Orson Welles' award withdrawn from auction

They are only 13 inches tall and look, as Bette Davis once put it, like her ex-husband's backside, but those who will never win one would pay hundreds of thousands of dollars to own one. However, Oscar is not for sale.

They are only 13 inches tall and look, as Bette Davis once put it, like her ex-husband's backside, but those who will never win one would pay hundreds of thousands of dollars to own one. However, Oscar is not for sale.

Christie's in New York has withdrawn from auction the Oscar won by Orson Welles in 1941 for co-writing Citizen Kane. It had been expected to fetch up to $400,000 (£250,000) in Friday's sale.

Oscars are awarded by the Academy of Motion Picture Arts and Sciences in Los Angeles, whose regulation 10 states: "Award winners shall not sell or otherwise dispose of the Oscar statuette nor permit it to be sold or disposed of by operation of law without first offering to sell it to the academy for $1."

The rule applies to heirs of winners and those given one by a recipient. Everyone nominated has to agree to this, and the academy polices the rule vigilantly.

Welles won his Oscar not for directing the film that made him world famous (that year's award went to John Ford for How Green Was My Valley), but for the screenplay he co-wrote with Herman J Mankiewicz. Welles was still only 26 at the time. On his death in 1985, he left the Oscar to his third wife, Paola Mori, who died the next year. It passed to Beatrice Welles, their youngest daughter, and she offered it for sale at Christie's.

Despite the academy ban, Ms Welles apparently believed she did have the right to sell her father's Oscar. The rule was introduced in 1950, so he would never have had to agree to the $1 buy-back.

However, an academy spokesman, John Pavlik, said yesterday that Ms Welles had been provided with a replacement Oscar in the 1980s when the original went missing, and had then signed an agreement not to sell it or the original, should it turn up. It did turn up in London a few years ago, in the hands of an old colleague of Welles. Ms Welles regained it after legal action.

"We found out that there was a dispute so it has been withdrawn," said a Christie's spokeswoman yesterday.

Mr Pavlik admitted Oscars had been sold in the past - Ronald Colman's 1947 best actor prize for A Double Life went at Christie's last year for $175,000. But usually, he said, auction houses agreed to withdraw them.

Some winners gave their Oscar to a museum or their former school, he said, which was fine. The academy objected only to a sale.

Many felt Welles should have won the best director prize for his portrait of newspaper magnate William Randolph Hearst; the latter was so incensed he banned any mention of the film in his papers and tried to buy all the negatives and destroy them. There was also controversy as to authorship of the screenplay, which Welles initially claimed for himself. He shared the credit with Mankiewicz only after the Writers' Guild stepped in.

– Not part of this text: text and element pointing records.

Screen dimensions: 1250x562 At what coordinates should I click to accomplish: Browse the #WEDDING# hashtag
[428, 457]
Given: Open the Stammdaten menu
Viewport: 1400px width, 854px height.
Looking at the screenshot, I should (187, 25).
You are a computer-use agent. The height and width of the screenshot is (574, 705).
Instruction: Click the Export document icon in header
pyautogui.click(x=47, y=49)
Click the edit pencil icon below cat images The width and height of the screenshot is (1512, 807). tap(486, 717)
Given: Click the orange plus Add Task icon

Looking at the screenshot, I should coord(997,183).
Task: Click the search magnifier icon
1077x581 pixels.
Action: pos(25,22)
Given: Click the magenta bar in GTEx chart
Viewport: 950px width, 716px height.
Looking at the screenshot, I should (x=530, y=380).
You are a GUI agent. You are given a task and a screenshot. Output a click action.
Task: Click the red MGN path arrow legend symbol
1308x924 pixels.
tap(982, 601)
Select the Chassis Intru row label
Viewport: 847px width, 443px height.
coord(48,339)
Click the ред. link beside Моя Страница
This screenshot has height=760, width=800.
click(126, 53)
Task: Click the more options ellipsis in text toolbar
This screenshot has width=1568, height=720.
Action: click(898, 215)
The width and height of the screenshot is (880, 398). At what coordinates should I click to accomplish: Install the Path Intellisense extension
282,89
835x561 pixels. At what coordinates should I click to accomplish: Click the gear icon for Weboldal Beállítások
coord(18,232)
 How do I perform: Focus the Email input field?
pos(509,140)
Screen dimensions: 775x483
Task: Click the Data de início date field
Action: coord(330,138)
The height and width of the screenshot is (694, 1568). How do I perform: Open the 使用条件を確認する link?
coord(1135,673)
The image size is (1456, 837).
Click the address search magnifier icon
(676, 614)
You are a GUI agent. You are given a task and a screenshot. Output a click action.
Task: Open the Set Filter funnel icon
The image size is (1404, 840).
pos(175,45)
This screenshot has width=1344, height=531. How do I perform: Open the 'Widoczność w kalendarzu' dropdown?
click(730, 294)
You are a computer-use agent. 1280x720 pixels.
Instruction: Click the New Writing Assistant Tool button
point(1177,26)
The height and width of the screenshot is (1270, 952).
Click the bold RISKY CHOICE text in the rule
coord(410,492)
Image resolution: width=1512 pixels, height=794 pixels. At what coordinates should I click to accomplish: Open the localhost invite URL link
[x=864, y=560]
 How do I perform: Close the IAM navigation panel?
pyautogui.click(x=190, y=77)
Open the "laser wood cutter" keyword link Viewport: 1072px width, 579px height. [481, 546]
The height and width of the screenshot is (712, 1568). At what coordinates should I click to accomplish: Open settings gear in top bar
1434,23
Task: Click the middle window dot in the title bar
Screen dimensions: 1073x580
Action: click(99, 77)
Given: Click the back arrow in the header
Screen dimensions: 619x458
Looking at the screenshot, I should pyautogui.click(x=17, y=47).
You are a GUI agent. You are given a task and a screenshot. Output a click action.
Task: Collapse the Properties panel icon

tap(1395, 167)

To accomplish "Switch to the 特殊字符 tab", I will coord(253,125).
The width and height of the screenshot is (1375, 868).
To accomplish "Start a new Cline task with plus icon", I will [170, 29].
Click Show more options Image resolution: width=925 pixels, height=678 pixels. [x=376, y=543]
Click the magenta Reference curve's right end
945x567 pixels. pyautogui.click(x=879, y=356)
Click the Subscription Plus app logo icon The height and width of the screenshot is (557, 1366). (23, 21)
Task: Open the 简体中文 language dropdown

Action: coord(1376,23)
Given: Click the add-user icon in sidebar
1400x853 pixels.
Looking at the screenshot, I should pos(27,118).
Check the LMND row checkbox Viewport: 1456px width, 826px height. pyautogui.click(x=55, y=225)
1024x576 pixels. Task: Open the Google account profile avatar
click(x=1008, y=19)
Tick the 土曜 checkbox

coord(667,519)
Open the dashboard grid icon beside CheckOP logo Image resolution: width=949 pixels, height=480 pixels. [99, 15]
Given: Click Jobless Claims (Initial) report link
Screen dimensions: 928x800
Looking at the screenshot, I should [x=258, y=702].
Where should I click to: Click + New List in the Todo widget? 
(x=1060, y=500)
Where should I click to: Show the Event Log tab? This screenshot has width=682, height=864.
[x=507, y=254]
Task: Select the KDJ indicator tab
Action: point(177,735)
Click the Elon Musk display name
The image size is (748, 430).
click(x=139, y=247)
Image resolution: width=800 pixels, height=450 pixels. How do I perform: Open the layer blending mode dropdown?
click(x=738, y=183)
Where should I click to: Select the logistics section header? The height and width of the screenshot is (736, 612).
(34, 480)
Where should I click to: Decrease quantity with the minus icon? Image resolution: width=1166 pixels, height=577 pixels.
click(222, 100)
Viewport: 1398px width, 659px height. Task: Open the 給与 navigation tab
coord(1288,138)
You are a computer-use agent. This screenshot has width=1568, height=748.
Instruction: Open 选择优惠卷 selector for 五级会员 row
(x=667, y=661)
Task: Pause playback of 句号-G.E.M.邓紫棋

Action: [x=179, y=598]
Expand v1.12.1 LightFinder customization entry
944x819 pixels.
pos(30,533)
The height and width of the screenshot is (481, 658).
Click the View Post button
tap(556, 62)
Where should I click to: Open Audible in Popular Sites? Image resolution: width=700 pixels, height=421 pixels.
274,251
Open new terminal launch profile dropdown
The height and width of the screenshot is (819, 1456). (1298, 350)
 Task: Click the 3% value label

The origins of the Oscar name are clouded in myth. According to Oscar Fever, by Emanuel Levy, Bette Davis claimed it was her remark on the likeness of the statue to the backside of her then husband, Harman Oscar Nelson, that led to it being given his name. Another version is that the academy's former executive secretary, Margaret Herrick, remarked on her first day at work in 1931 that it resembled her uncle Oscar. The academy favours the Herrick account.